Are Blogs a Part of Social Media?
Copyblogger published an interesting article several years ago, making the argument that blogs are indeed social media, despite the fact that people tend to put them in a category all on their own these days. In fact, blogs are one of the oldest forms of social media that dominated the web long before we were friending and following everyone on social networks.
The key features that make blogs part of social media are their user accounts, comment sections, and blog networks. Tumblr, Medium, WordPress, and Blogger are just a few examples of big blog platforms that have very active community blog networks.
What Are Some of the Known Issues With Social Media?
Social media isn’t all just fun and games with your friends, celebrities you admire, and brands you follow. There are lots of common problems that most major social media platforms haven’t totally solved, despite their effort to do so.
- Spam: Social media makes it easy for spammers — both real people and bots — to bombard other people with content. If you have a Twitter account, you’ve probably experienced a few spambot follows or interactions. Likewise, if you run a WordPress blog, you may have gotten a spam comment or two caught by your spam filter.
- Cyberbullying/Cyberstalking: Children and teenagers are especially susceptible to cyberbullying because they take more risks when it comes to posting on social media. And now that we all interact on social media via our mobile devices, most major platforms make it possible to share our locations, opening up the doors for cyberstalkers to target us.
- Self-image manipulation: What a user posts about themselves on social media only represents a small portion of their life. While followers may see someone who’s happy and living it up via their posts on social media in such a way that makes them feel boring or inadequate by comparison, the truth is that users have the power to completely control what parts they do and don’t want to broadcast on social media to manipulate their own self-image.
- Information overload: It’s not unusual to have over 200 Facebook friends or follow over 1,000 Twitter accounts. With so many accounts to follow and so many people posting new content, it’s almost impossible to keep up.
- Fake news: Fake news websites promote links to their own totally false news stories on social media in order to drive traffic to them. Many users have no idea that they’re fake in the first place.
- Privacy/Security: Many social media platforms still get hacked from time to time despite having good security measures in place. Some also don’t offer all the privacy options that users need to keep their information as private as they want them to be.
What Does the Future Hold for Social Media?
It’s difficult to predict anything exactly, but if one thing can be said about the future of social media, it will probably be more personalized and less noisy. Over-sharing will be less of a problem and filtering out irrelevant information will become a stronger trend.

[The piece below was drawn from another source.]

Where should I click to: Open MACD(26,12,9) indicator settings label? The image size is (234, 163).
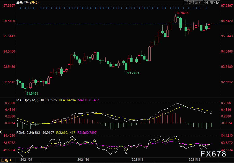pos(27,100)
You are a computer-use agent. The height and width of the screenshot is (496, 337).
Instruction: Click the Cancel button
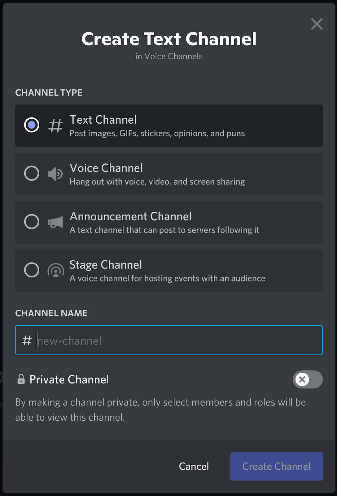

Snapchat is a social media platform that’s really at the forefront of social media evolution. Rather than blasting out updates for all our friends and followers to see, we use Snapchat more like we communicate in real life — with specific people only at specific times.
Other big social networks like Instagram and Facebook have also taken inspiration from Snapchat for its stories feature, integrating nearly identical features into their own platforms so users have the opportunity to share quick photos or short videos that are only available to view for 24 hours.
If anything, social media is probably about to move more toward ephemeral sharing for quicker, more intimate sharing without the stress of having to blast something out to hundreds or thousands of followers that stays up there unless it’s manually deleted. The pressure of garnering tons of likes and comments on regular social media posts also plays a huge factor, suggesting that more casual forms of social sharing, such as through stories, could be the social media way of the future.